I understand all that, and agree with some of your reasons for not wanting subscriptions.

But I repeat, the DT developers have said very clearly that DT for Mac will not be moving to subscription, and I think we have no reason to doubt their word on this.

2 Likes

This might be pedantic, but I believe they said there are currently no plans; whilst I interpret that to mean nothing will change in the immediate future, it doesn’t mean it never will. Just saying for prosperity’s sake :point_up:

I think that’s taken as read. The sense of many of the posts in this thread, though, is that DT are lying in ambush, waiting to pounce on us poor, unsuspecting users, with a ransomware version of DT for Mac which holds our years of data hostage to a perpetual subscription.

“Nice database you’ve got there, squire. Wouldn’t like anything to happen to it, would we?”

2 Likes

:stuck_out_tongue:

9 Likes

I honestly only wrote what I did after thinking about it 3 times and seeing your post quoted against you, DT and the world in 3 years time :see_no_evil: I might be slightly on edge :cactus: I apologise if my post was unnecessary (that, of course, is not a proper apology, but it’s all the rage at the moment :roll_eyes:)

Like you, I intensely believe that not to be the case. DT are Good :relieved:

“Sorry/not sorry” is the standard form of apology right now, so you’re forgiven.

As to the future - I have prepared a special message in my time capsule for anyone who, in 3 years, does feel inclined to refer to my post censoriously. The message simply says “Whatever”. :joy::joy::joy::joy:

1 Like

I’ve never said they intend to ambush anyone. DT can do what he sees fit, it would be more. I only state my reasons against a possible change. And this medium seemed like a way to let them know that there are also users against it.
As a way for them to have opinions from their users, and then if they have to, make decisions. Or change them. Or continue on this path :slight_smile:
If there are options, I am not opposed. I understand that many find them fine, a way to not pay so much at once and to be constantly updated. But others, this constant update is not possible.
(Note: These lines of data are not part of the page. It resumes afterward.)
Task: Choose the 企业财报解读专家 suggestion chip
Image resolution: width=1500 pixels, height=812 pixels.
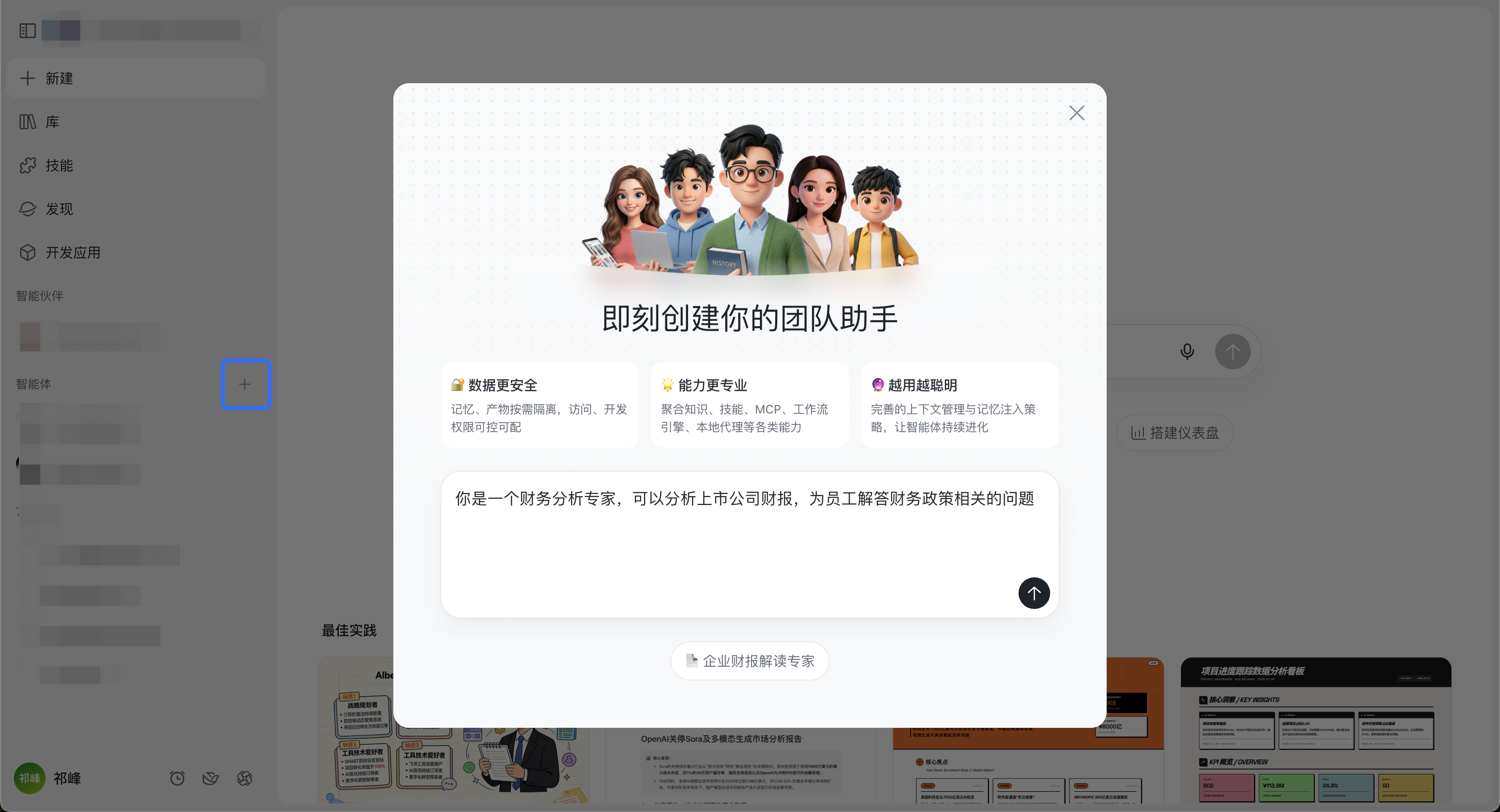Action: click(x=750, y=660)
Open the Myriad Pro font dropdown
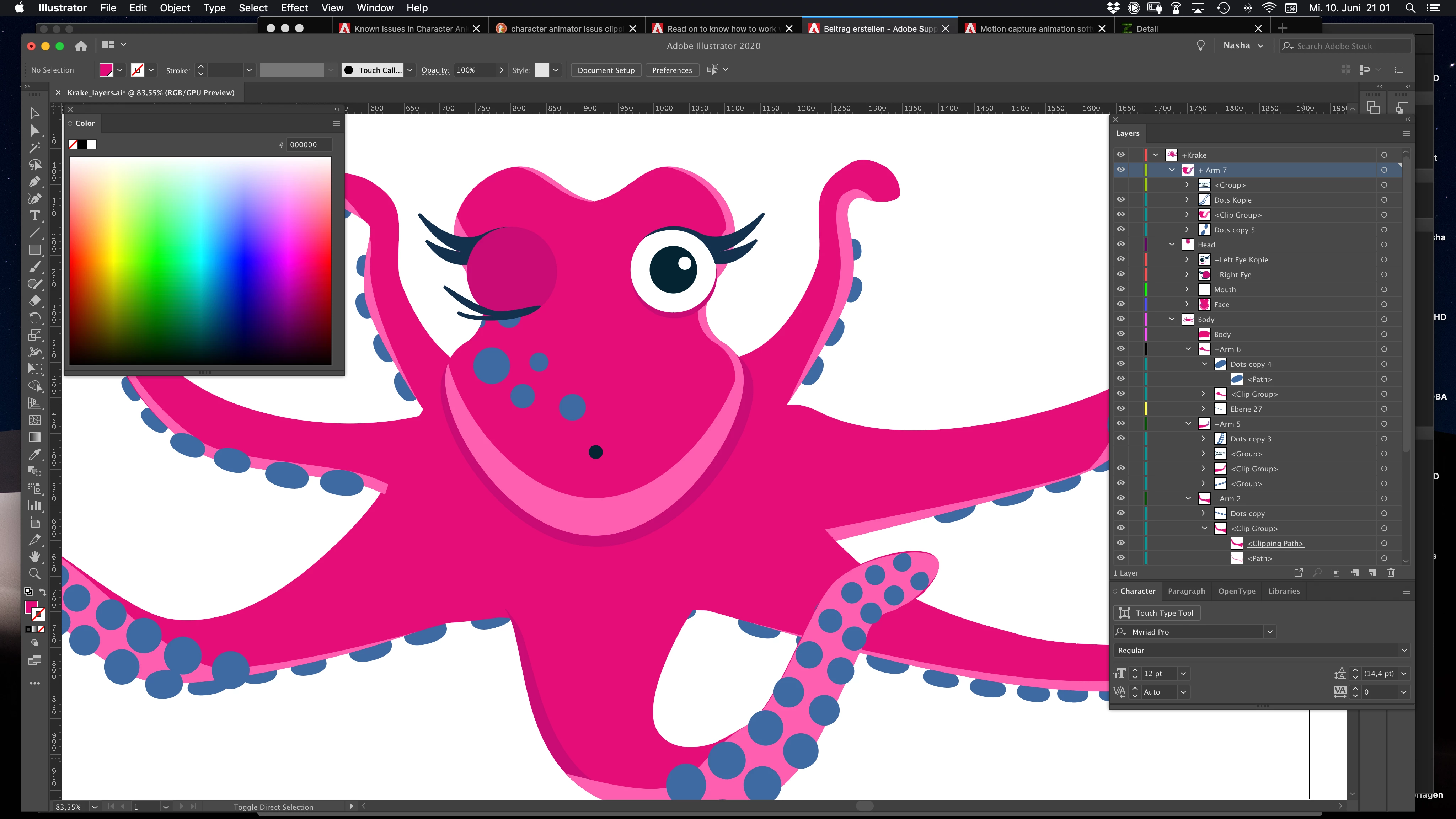This screenshot has width=1456, height=819. pos(1269,631)
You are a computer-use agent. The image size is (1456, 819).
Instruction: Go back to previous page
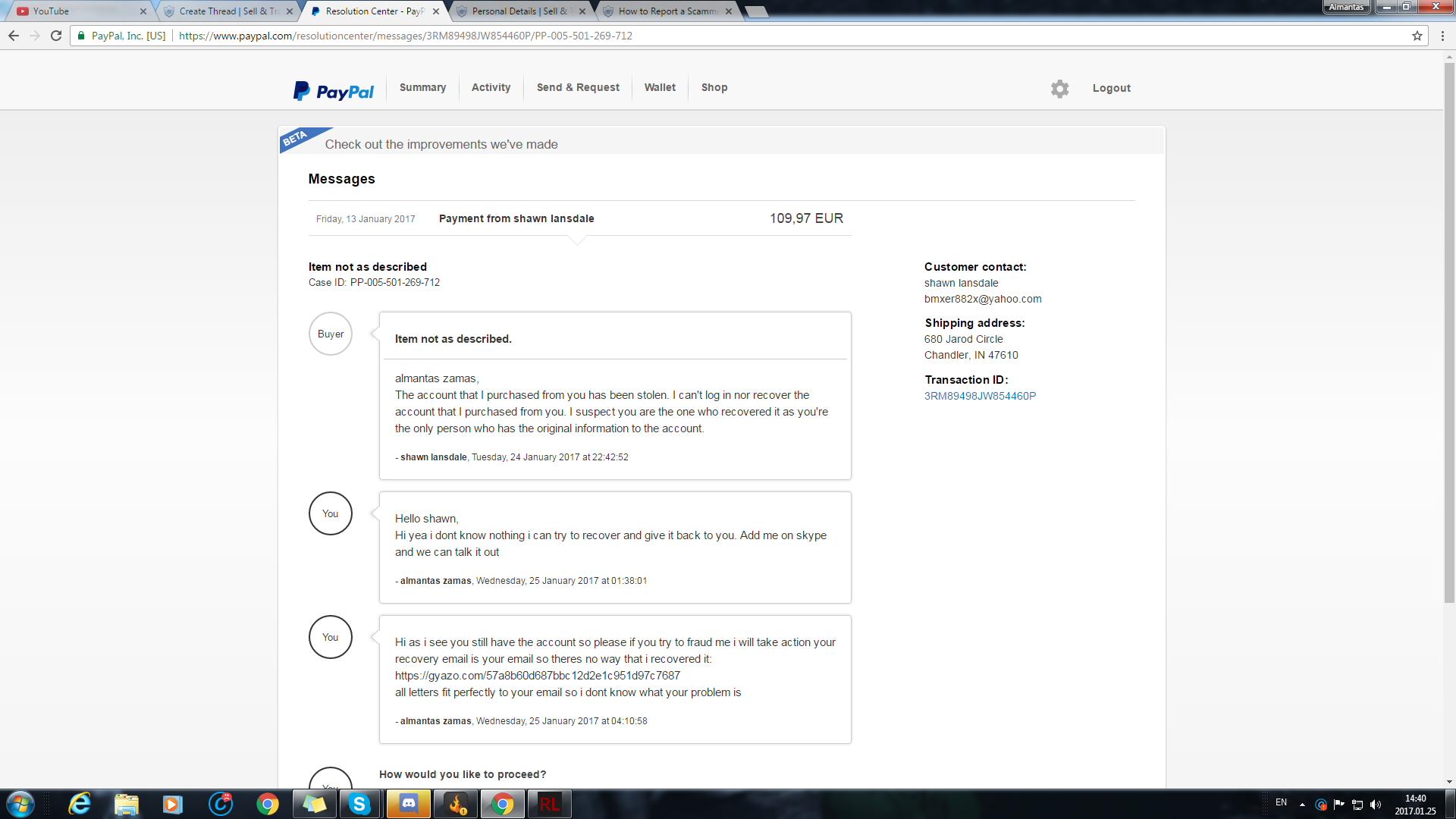coord(14,36)
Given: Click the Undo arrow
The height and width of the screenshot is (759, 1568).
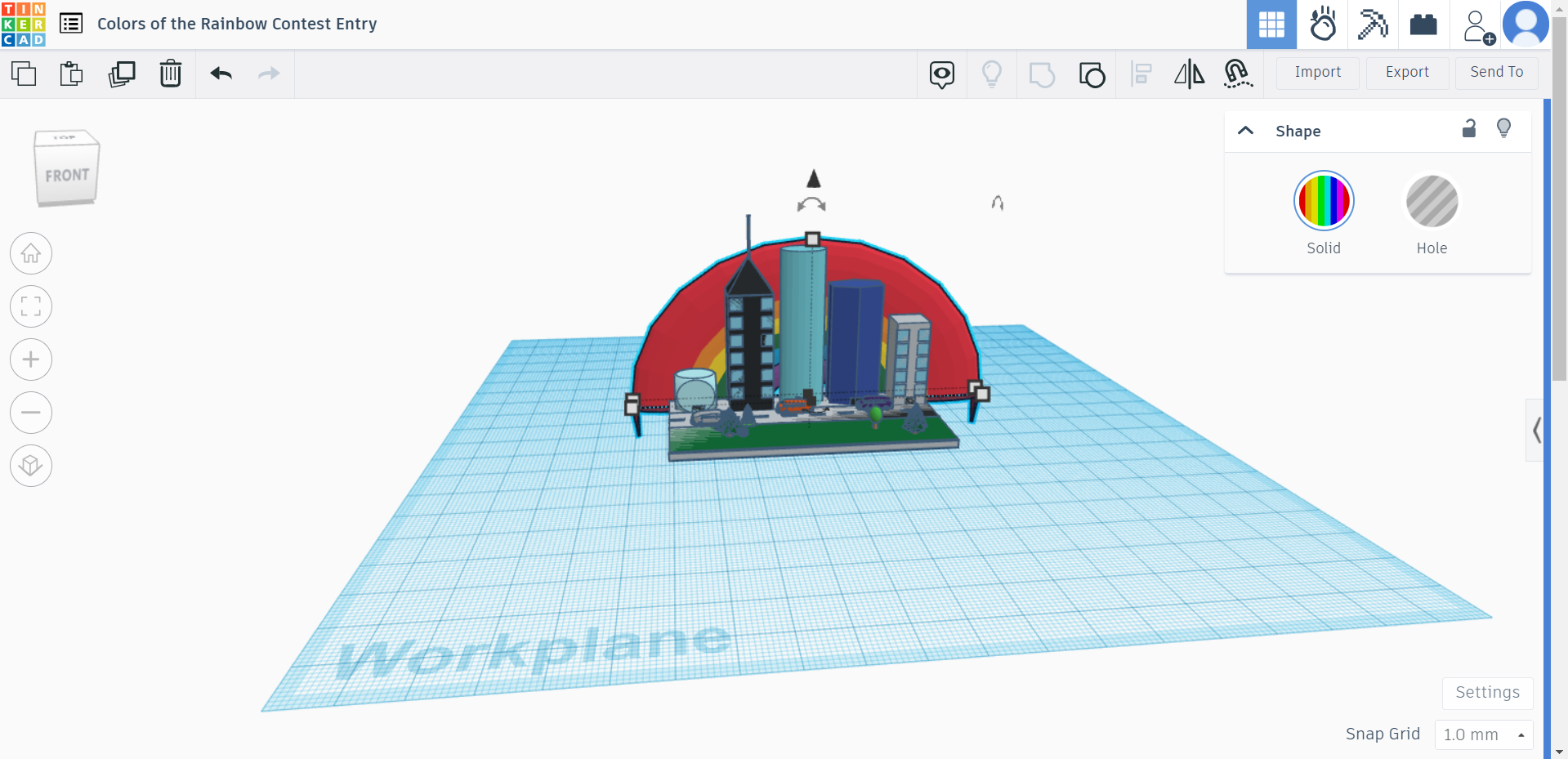Looking at the screenshot, I should 220,73.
Or we do not want it, I can renew the computer more often, but is it really necessary to ask that they manufacture more, with the consumption of raw materials, and that they are not really useful to me?
I have also not really read if DT says that it does not change at the moment, or that there are no plans today, … we all know that those plans can change. And if they receive opinions from many, it is easier for them to think twice. Or not :frowning:

Speaking of subscription based pricing, if a company goes that route, it’s a very VERY bad idea to do what Bloop did with AirMail 4. When that version came out, it came with like 2 weeks of the “subscription” features available. Most of those features were included in version 3.x of the app.

When Version 4 came out, they removed version 3 from the app store and if you had already paid the one-time price for those features, you had to now pay the subscription model pricing.

The kicker, though, is that version 4 is more buggy and the company is unresponsive to support requests. In fact, one of the “features” of the subscription was supposed to be 24/7 live support. Initially, there was a chat window in the app, where you could type in your issues, but nobody on their side was ever there (last active: 999 hours ago) and they never responded to email or ticket based requests that I sent in.

The “official” Reddit page is full of users asking for help and no response from anyone who works for the company.

Anyway, I don’t use DTTG enough to make it worth paying for a subscription, but I would definitely pay a moderate price for a full version bump, especially since I have current release generation hardware and software (iPhone SE 2020 version, iOS 15 or whatever). But if I still had my iPhone 6, I would hope that the now-current version of DTTG would still remain available. Pulling a version that has already been paid for should (IMO) only be done if the version no longer works with the OS that is supported. Like, when Apple stops supporting a level of hardware, it’s reasonable for a software company to stop supporting their software on it, too.